**Work task:** In the records that follow, count each line where the string "Open" occurs. Provide the total and no other text.

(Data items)
---+---

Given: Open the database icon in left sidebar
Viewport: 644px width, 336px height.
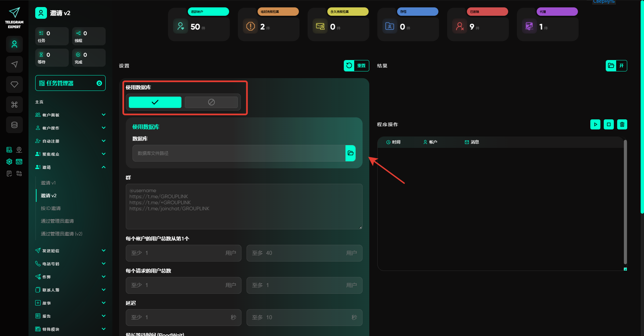Looking at the screenshot, I should coord(14,125).
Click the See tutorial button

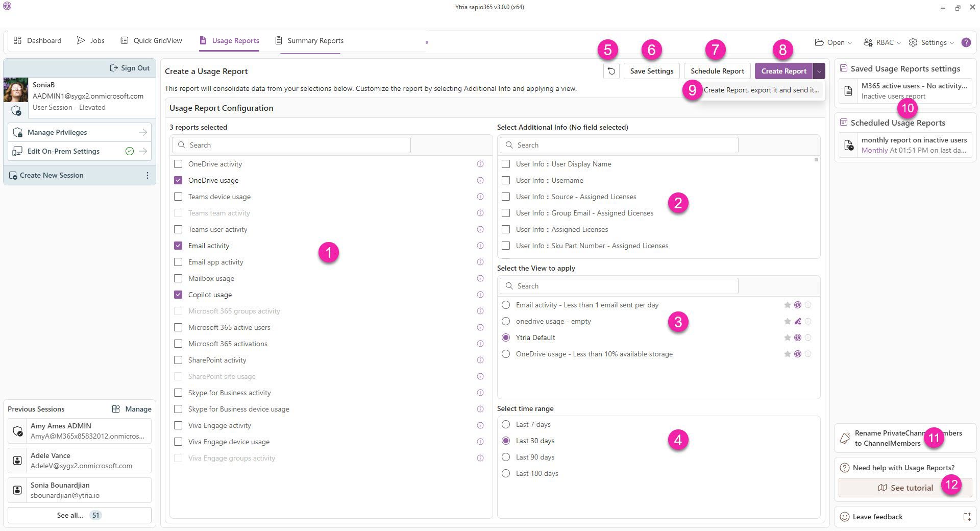[905, 488]
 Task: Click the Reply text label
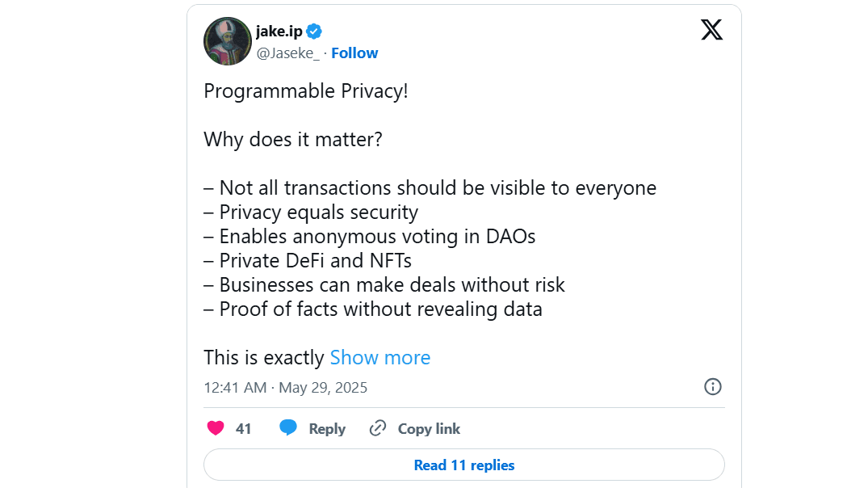(x=327, y=429)
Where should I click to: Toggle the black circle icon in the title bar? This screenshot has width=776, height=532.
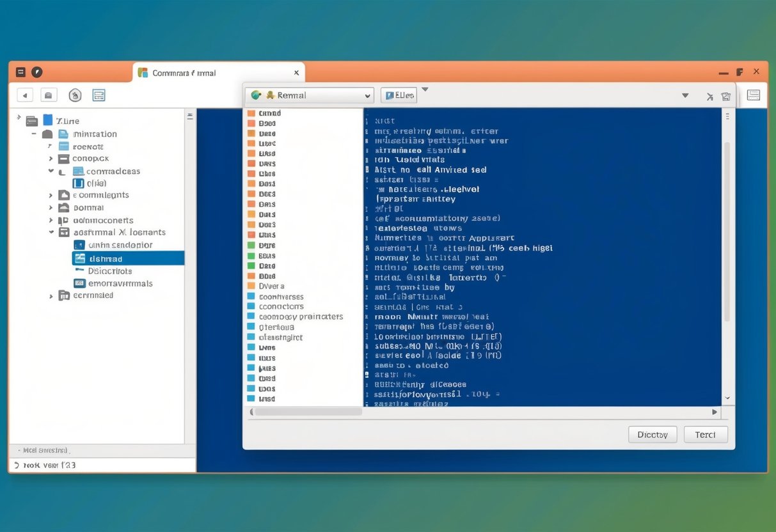click(x=36, y=72)
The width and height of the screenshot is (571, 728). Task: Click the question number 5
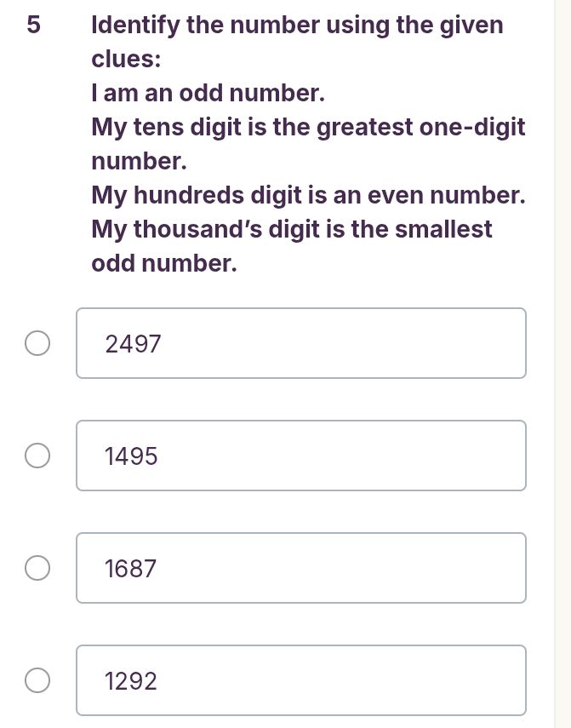(32, 25)
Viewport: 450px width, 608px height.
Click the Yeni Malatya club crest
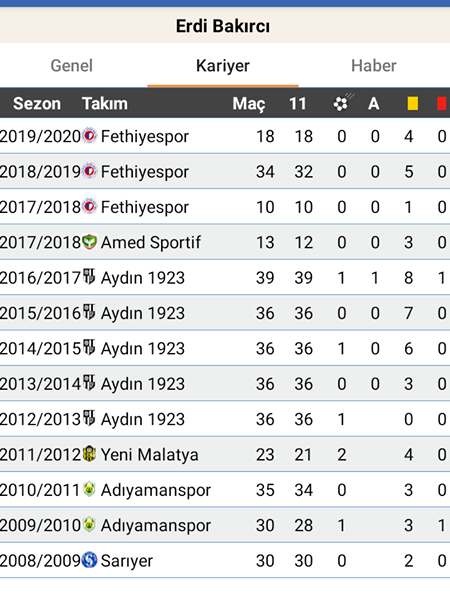click(90, 454)
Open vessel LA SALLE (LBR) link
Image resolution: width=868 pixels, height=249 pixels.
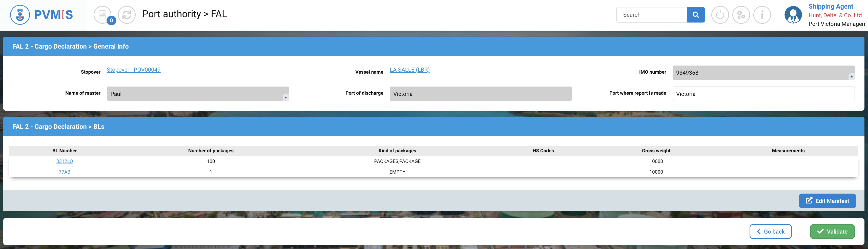(409, 70)
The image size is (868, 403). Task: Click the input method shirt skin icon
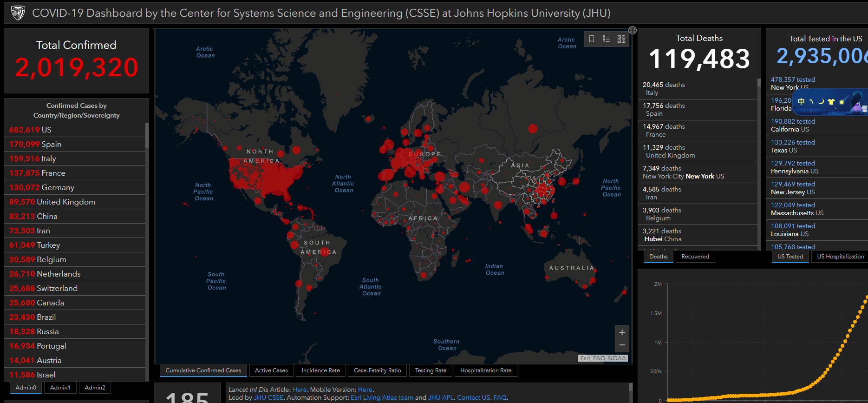point(831,101)
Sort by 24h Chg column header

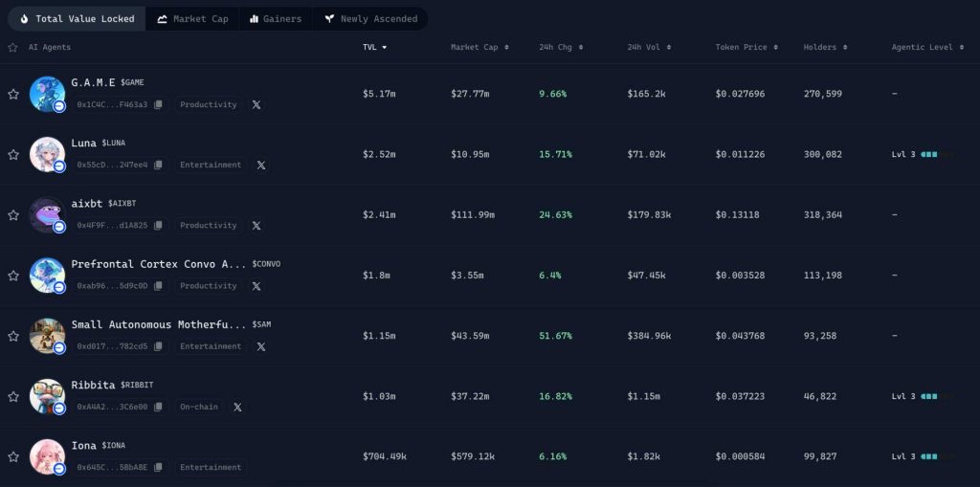560,47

---+---

**Solution for this problem:** 2